Why this matters
Most ML systems need scheduled or one-off batch inference: nightly scoring, weekly backfills, or temporary reprocessing after a model update. Kubernetes Jobs and CronJobs give you reliable execution, retries, scaling, resource limits, and automatic cleanup—all essential for robust MLOps.
- Run large predictions as parallel shards.
- Schedule off-peak jobs to save cost.
- Retry failures safely without re-running everything.
- Track status, logs, and outcomes for auditability.
Who this is for
- MLOps engineers deploying batch inference on Kubernetes.
- Data scientists moving prototypes to production in clusters.

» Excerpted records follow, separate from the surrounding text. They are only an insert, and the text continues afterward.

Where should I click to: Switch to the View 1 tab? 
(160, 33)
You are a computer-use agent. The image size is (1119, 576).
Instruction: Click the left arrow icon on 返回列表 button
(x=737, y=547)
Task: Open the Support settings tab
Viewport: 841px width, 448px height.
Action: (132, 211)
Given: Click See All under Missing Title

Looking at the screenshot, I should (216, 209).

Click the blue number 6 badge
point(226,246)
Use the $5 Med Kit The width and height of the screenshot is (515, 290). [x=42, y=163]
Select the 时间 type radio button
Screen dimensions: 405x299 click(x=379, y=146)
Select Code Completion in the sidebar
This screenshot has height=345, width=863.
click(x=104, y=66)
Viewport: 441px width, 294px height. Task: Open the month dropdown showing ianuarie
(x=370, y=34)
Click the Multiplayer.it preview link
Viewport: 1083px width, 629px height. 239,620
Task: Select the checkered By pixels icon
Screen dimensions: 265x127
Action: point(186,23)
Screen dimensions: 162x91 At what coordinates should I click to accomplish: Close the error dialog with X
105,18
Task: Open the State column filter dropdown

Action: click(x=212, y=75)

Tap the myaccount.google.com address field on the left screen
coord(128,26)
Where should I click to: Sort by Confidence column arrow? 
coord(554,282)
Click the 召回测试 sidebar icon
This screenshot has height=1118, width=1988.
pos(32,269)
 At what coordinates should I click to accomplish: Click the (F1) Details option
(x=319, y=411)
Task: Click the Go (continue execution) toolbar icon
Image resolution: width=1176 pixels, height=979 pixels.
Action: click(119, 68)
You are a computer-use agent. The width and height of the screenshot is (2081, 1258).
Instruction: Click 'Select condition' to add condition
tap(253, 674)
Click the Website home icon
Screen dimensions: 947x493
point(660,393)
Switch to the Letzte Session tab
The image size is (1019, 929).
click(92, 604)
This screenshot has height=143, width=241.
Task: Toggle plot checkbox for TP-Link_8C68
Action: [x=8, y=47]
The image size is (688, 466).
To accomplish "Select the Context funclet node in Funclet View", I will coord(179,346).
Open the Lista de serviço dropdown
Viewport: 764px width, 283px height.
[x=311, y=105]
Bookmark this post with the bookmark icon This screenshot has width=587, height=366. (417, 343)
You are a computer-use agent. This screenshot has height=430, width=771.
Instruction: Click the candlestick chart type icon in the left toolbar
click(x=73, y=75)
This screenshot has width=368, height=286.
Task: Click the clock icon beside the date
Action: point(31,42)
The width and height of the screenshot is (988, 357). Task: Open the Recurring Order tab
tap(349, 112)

- Platform engineers standardizing ML batch patterns.
Prerequisites
- Comfort with basic Kubernetes objects (Pods, Deployments, Namespaces).
- Can build and push a container image with your inference code.
- Basic YAML editing and using kubectl.
Concept explained simply
A Job runs a finite task until it completes. Think: “Do this work and finish.” A CronJob runs a Job on a schedule. Think: “Do this same task every night at 02:00.”
Mental model
- Job = a checklist with N boxes (completions). parallelism = how many boxes you check at once.
- CronJob = a calendar that creates a new Job at specific times.
- Retries/backoff = what happens if a box fails; Kubernetes tries again up to backoffLimit.
- Cleanup (ttlSecondsAfterFinished) = auto-remove completed Jobs after a delay.
Key Kubernetes objects for batch ML
- Job: one-off batch run; supports parallelism, completions, retries.
- CronJob: scheduled Jobs; supports concurrencyPolicy and history limits.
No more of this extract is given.